The night time party in downtown Buffalo was so full of drunk people, I am amazed they didn't just riot on us. First, we tracted the free food line, which went on without a hitch. Those people were not acting wild. You know, usually, we think that the homeless are to be feared, but, tonight, it was the classy, the privileged, the people who work day jobs that scared me.
Well, some of them work day jobs. Some of them were just kids looking to get drunk and either beat up, imprisoned, or laid. And that was just the white boys. The girls were either trying to get raped or get free drinks--I couldn't tell which (maybe both?)--I didn't care. I was trying to get them saved. All of them. Boys and girls, men and women who should know better, alike.
I talked to Casper, who had two beers in his hand while looking for his gf, Doug, a motorcyclist who did not want to talk but was too sluggish to get away, Ashley, whose bf Amelia talked to while I tried to reason with her (eventually he pulled her away, but we had a good talk), and Veronica, whose daughter apparently loves it when her mom is a drunken fool, because she certainly kept trying to get her away from me (didn't succeed until I had made all my points and she had understood). But those weren't the exciting ones.
Some lady rejected the tract I offered her, saying, "I don't need that," and grumbling about the fact that we were handing them out. I replied, "Ma'am, I just don't want you to go to Hell." Shouldn't have said that!
BOOM!! She turned around so quickly and came shouting up to me, telling me that her god would never condemn her for drinking. I, in typical "Comfort"-ing fashion, replied, "Of course not, ma'am, you are an idolater, you have made a god that you are comfortable with, and he won't ever condemn you for doing what you want to do." Now, if I tried to tell you that I got this entire sentence out of my mouth, would you believe me? You shouldn't, because she wasn't having it.
She jabbed me several times with her finger, though, somehow, she was careful not to scratch me. Suddenly, dArrell grabbed me from behind and pulled me away from her. He told me, "Now, you're going to be quiet here, because 'a soft answer turneth away wrath.'" I was too busy enjoying the fireworks so I was laughing at her while others were surrounding her (you have to kind of wonder who was the drunk in this case), but he held me back, and they got her to stop venting at them after a while. We got a great picture of her, too. I wish I could show it to you--she was livid. All because I don't want her to go to Hell? Wow.

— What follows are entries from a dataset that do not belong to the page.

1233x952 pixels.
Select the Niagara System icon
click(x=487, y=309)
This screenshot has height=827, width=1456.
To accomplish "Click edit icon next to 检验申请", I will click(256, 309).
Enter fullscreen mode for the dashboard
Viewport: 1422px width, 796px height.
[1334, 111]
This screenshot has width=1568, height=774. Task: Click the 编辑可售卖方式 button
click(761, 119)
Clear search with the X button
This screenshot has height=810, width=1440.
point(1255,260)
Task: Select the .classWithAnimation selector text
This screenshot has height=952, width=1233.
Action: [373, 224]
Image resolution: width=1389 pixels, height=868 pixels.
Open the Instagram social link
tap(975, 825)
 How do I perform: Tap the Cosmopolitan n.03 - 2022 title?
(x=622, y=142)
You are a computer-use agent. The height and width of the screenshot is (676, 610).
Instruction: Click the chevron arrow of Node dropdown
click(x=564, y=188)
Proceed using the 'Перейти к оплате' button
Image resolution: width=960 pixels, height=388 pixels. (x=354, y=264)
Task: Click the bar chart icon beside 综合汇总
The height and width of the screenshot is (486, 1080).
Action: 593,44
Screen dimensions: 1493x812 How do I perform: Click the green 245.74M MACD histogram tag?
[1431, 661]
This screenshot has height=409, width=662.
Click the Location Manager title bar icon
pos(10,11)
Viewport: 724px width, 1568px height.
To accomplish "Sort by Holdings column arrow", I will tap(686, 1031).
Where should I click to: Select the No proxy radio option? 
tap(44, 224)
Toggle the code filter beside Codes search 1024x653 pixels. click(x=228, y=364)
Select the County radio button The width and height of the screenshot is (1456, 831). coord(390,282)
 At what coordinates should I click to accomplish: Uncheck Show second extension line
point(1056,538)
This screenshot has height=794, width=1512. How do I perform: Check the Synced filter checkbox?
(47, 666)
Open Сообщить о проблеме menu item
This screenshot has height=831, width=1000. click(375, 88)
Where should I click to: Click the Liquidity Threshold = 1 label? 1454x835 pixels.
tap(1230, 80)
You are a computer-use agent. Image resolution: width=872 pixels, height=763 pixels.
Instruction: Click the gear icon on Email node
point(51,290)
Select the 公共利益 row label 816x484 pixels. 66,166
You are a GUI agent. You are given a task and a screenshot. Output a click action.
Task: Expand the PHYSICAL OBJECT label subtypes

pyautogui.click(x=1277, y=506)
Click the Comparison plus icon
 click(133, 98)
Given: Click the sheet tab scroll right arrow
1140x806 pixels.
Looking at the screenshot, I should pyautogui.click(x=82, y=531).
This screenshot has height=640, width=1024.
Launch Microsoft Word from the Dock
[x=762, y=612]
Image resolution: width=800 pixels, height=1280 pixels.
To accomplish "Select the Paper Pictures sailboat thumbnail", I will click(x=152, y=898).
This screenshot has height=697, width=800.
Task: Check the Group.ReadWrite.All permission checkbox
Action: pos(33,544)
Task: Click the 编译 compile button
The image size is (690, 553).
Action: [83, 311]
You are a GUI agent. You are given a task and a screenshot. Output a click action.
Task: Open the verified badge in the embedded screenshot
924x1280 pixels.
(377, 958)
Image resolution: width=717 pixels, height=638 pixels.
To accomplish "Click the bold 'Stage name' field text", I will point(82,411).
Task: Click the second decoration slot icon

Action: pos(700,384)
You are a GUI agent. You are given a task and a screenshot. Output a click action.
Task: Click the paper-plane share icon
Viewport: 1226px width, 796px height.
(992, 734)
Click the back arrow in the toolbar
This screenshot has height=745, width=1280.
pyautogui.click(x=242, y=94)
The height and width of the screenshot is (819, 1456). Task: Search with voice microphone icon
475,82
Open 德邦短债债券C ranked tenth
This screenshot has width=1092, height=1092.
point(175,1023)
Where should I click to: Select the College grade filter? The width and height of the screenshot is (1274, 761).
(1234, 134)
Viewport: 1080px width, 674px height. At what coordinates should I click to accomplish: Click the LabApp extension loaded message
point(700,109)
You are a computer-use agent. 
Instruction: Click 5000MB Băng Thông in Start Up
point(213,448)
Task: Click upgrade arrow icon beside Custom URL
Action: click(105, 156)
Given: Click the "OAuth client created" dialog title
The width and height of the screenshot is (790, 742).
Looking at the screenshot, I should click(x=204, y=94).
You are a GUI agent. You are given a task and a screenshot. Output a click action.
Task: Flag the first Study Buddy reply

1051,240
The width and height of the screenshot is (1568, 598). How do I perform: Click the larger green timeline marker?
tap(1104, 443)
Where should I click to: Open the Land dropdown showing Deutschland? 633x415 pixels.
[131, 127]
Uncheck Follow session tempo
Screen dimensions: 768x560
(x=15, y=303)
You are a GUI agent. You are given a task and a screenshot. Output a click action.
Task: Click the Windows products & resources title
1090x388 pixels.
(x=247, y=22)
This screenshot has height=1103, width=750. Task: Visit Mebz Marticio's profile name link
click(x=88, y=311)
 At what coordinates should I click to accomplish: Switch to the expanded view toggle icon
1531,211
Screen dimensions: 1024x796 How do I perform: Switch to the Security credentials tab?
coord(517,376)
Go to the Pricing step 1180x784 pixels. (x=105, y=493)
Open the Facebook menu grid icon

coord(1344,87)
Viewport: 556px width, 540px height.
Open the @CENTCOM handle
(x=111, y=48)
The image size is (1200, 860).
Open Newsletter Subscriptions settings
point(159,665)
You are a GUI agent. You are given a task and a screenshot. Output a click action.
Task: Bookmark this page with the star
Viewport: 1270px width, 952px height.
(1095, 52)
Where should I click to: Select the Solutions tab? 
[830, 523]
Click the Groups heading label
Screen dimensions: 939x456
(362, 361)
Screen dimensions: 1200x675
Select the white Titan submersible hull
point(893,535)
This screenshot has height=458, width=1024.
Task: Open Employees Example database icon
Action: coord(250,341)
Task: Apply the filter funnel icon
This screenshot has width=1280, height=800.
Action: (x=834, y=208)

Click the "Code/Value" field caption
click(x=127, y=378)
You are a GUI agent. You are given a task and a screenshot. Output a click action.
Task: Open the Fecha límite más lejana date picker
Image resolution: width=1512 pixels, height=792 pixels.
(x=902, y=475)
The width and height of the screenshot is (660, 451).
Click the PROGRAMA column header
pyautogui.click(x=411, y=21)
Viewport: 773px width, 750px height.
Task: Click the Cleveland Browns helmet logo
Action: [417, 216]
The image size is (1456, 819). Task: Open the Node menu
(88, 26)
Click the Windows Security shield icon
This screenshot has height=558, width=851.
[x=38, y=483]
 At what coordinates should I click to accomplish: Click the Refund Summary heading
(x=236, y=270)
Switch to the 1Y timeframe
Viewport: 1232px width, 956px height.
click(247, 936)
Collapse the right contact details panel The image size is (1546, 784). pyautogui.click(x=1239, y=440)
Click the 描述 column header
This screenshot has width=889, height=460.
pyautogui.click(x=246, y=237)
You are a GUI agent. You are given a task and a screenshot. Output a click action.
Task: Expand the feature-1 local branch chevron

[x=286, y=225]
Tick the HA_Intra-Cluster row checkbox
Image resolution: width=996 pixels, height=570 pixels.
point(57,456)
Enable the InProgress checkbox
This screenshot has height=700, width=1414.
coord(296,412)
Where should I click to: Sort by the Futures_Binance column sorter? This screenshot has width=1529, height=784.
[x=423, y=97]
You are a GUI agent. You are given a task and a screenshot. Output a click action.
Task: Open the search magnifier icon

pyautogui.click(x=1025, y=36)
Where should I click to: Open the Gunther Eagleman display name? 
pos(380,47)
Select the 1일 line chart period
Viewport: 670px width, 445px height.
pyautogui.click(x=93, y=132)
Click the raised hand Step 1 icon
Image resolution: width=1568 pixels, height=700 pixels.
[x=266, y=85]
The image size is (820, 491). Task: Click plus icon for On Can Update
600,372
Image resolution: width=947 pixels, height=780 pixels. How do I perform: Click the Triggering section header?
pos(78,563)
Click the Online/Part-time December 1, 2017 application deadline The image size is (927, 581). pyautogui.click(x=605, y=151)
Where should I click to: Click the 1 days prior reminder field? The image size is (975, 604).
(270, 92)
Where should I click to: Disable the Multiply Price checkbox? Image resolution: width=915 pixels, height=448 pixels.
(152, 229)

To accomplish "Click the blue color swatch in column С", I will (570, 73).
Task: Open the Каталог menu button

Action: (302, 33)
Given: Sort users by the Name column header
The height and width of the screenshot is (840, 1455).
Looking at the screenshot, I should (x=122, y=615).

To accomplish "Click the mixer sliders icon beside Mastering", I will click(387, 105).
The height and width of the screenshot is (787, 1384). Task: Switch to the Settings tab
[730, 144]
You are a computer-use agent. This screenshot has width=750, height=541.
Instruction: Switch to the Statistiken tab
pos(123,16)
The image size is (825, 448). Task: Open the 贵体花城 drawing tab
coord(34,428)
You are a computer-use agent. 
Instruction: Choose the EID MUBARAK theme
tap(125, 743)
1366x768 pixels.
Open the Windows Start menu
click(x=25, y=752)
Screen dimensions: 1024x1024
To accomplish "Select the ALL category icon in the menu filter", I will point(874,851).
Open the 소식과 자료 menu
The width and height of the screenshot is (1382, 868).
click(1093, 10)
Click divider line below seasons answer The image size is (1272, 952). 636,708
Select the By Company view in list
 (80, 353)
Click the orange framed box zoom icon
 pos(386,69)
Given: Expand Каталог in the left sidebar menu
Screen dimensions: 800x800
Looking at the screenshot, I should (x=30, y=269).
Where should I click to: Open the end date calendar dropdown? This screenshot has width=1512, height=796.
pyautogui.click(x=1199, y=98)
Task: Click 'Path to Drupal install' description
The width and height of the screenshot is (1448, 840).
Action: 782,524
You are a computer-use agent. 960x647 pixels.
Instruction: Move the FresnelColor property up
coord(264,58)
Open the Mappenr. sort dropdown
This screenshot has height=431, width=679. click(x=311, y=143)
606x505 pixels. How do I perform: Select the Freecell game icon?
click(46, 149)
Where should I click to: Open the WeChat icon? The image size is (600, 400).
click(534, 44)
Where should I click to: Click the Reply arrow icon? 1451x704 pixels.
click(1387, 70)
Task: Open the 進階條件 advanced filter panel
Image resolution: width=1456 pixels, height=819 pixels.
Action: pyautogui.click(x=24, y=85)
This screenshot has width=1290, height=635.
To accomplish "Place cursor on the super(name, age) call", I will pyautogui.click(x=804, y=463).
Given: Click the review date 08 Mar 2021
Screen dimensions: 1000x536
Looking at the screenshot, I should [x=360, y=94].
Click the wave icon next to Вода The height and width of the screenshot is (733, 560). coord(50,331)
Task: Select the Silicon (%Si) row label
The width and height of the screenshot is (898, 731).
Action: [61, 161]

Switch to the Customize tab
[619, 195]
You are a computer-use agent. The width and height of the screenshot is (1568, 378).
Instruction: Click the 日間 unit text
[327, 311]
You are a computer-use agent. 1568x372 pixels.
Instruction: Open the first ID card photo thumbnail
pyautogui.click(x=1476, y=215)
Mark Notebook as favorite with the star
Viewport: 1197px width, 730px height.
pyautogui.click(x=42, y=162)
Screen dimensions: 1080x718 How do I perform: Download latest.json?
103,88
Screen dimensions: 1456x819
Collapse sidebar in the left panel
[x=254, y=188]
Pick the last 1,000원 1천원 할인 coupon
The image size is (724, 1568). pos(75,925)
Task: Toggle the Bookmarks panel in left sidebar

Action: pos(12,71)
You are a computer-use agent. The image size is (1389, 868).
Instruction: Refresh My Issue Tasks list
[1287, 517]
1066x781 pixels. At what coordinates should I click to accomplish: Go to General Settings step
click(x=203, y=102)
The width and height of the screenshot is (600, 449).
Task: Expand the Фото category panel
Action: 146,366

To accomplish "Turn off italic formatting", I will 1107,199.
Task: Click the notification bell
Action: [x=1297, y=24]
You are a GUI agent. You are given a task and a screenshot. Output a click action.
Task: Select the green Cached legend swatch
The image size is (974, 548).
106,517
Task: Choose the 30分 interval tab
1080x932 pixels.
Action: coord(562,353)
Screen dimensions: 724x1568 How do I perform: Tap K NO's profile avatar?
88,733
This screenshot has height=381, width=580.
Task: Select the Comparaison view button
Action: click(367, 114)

In the meanwhile, Amelia had been cranky all night long. It had been a struggle to get her to come with me to my first corner. And she grabbed my arm hard whenever we needed to move. And she was insisting on retreating immediately when we had only about 15 minutes left. I was quite annoyed. But then I had to realize: Amelia was the newbie on our team. The devil was attacking our weakest link. What a bully!! This is how spiritual warfare works: divide and conquer. I had heard of his minions doing this to Jews for Jesus missionaries during campaigns, but this was my first time seeing this at a boot camp. So I'll be praying for her tonight. Wow.
So, if you go to a boot camp, be prepared.